More details were published about achieving a solution for the conflict in Abū Fānā. Egyptian newspapers reported on the start of the construction of a fence around the monastery and the satisfaction of all parties.

Article full text:

This week’s newspapers covered the achievement of an agreement between the monastery of Abū Fānā and the tribal communities in the neighboring villages.

Al-Wafd of August 18, 2008 published what it considered to be “the last word in the Abū Fānā crisis.” Al-Wafd reported that the conventional committee assigned to solve the problem of Abū Fānā had achieved a final agreement between the monks and the tribal communities of Qasr Hūr.

Al-Wafd reported that Bishop Marqus, head of the information committee of the Coptic Orthodox Church declared that the agreement states that the monastery gets 505 feddans that are to be fenced.

In the same context, Monk Kyrillos, deputy of Abū Fānā Monastery declared, as reported in al-Wafd, that the monastery gave up some of 'its land' in order to build the fence . He added that the concession was a sign of respect for Pope Shenouda’s desire to solve the problem. “Without building the fence and under the reluctance of the executive institutions in issuing the construction authorizations, the agreement is void,” Monk Kyrillos concluded as reported by al-Wafd. [Editor: how was it land of the monastery?
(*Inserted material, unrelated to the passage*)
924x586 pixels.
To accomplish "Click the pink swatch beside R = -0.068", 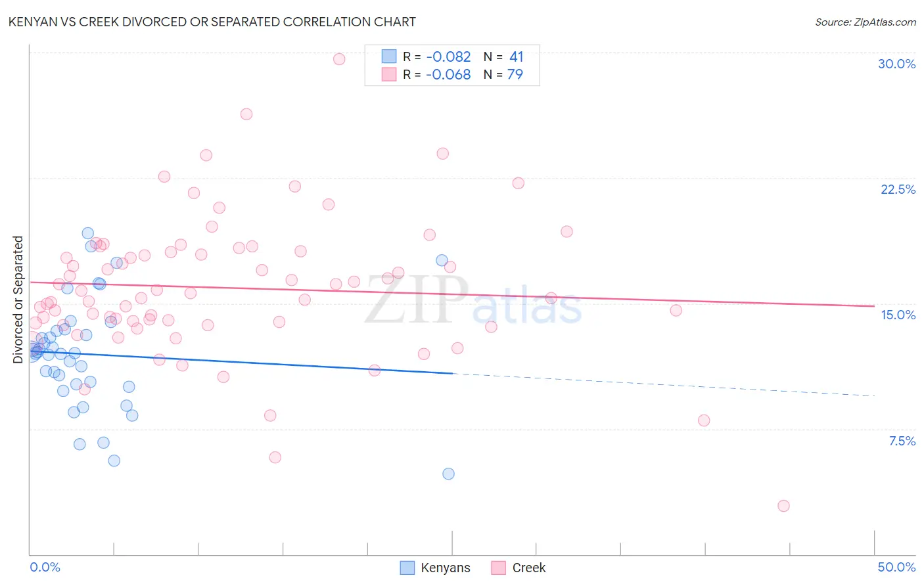I will [389, 74].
Through wada'iyat or through legal registration with govenrment authorities? This has remained unclear till this moment]

On August 21, al-Misrī al-Yawm headlined: ‘The Abū Fānā commitee concludes its works with no conflicts.’ Al-Misrī al-Yawm reported that the committee, formed by Mahmūd ‘Abd al-Birr, head of the General Authority for Reconstruction Projects and Agricultural Development [GARPAD] had achieved a solution. The committee’s work was finalized on August 20, 2008 and there are seven procedures that it has been decided will be taken. One of these decisions stipulates the protection of the archaeological remains of the old monastery, the church and the lands to be reclaimed, the Christian cemetery, and the cells next to the church. This is in addition to other procedures that are intended to legalize the land ownership applications of the neighboring Bedouins.

Al-Misrī al-Yawm of August 23, 2008 published that both Pope Shenouda III and General Ahmad Diyā’ al-Dīn, governor of Minia approved of the agreement achieved by the conventional committee [also called [known in Egypt as a ‘urfī committe].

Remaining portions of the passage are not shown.